Methodology to Clean Label: Replace—Retool—Rebuild

Originally Published: October 6, 2020
Last Updated: February 4, 2021
An image of baked gratin casserole chicken with mushrooms with cheese

Clean Label Methodology: Replace—Retool—Rebuild

ULTIMATELY, products have to be consumer acceptable in appearance, texture, flavor, cost and shelflife when developing any food or beverage, explained Webb Girard, MSc, Director of Research & Development, CuliNex, LLC, in his presentation titled “Rethinking Formulation Approaches for Simplified Ingredient Statement and Cleaner Labels,” prepared for the 2020 Clean Label Conference. Yet, the ill-defined and ever-expanding clean label market makes this goal even more challenging, he emphasized, as he provided sage advice for clean label methodology.

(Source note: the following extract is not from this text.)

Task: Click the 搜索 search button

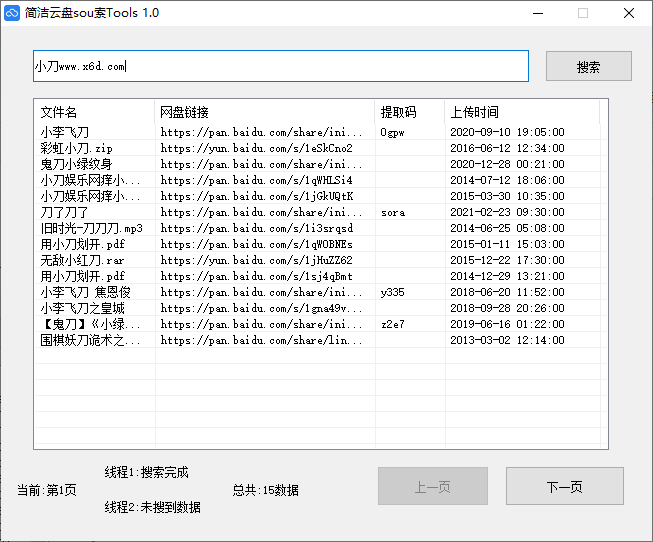Action: [588, 67]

In determining what is clean, Girard posed various questions for consideration. “Is it the brand owner who determines what is clean? How much is consumer purchase intent driving the design of these products? Do the ingredients need to be found in a typical consumer’s kitchen? If an ingredient requires a lot of processing for extraction, whether fractionally or chemically, to achieve a desired functionality, is it clean? And, furthermore, how simple does a process have to be? These are questions that must be considered when making decisions about the clean label status of an ingredient,” he averred.

Once a clean label project has been initiated, it’s important to fully understand the project guardrails and parameters to be able to deliver on the brand promise. Girard provided a model example of a multi-component King Ranch Casserole and worked through each step, beginning with a Product Profile Sheet.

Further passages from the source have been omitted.